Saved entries

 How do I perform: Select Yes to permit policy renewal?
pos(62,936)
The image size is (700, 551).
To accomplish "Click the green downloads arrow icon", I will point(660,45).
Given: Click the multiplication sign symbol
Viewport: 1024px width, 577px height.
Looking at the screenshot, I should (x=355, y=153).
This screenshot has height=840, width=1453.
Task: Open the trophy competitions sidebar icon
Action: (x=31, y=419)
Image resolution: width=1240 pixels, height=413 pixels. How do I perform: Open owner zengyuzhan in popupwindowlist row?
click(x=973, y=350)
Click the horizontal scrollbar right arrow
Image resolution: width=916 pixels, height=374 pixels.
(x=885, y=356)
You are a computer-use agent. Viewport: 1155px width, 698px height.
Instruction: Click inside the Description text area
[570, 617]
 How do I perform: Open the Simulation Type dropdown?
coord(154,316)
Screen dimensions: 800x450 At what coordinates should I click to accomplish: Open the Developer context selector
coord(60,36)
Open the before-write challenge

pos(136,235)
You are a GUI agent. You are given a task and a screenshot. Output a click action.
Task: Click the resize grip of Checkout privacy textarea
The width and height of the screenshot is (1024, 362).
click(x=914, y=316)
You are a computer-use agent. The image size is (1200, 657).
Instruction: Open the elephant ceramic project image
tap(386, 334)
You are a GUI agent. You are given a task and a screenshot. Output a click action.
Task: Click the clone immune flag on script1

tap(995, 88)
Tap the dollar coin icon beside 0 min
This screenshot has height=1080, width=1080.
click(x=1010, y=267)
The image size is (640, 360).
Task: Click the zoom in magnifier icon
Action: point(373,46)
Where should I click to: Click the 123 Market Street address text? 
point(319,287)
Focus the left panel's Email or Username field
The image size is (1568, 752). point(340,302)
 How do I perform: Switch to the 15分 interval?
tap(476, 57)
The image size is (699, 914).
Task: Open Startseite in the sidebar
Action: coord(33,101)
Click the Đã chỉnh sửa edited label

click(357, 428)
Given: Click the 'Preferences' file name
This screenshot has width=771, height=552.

Task brief
Each line in the entries above that includes the string "computer" should be extracted.

Exercise result
You are a computer-use agent. Viewport: 1155px width, 698px height.
You are a computer-use agent. The image size is (1200, 657).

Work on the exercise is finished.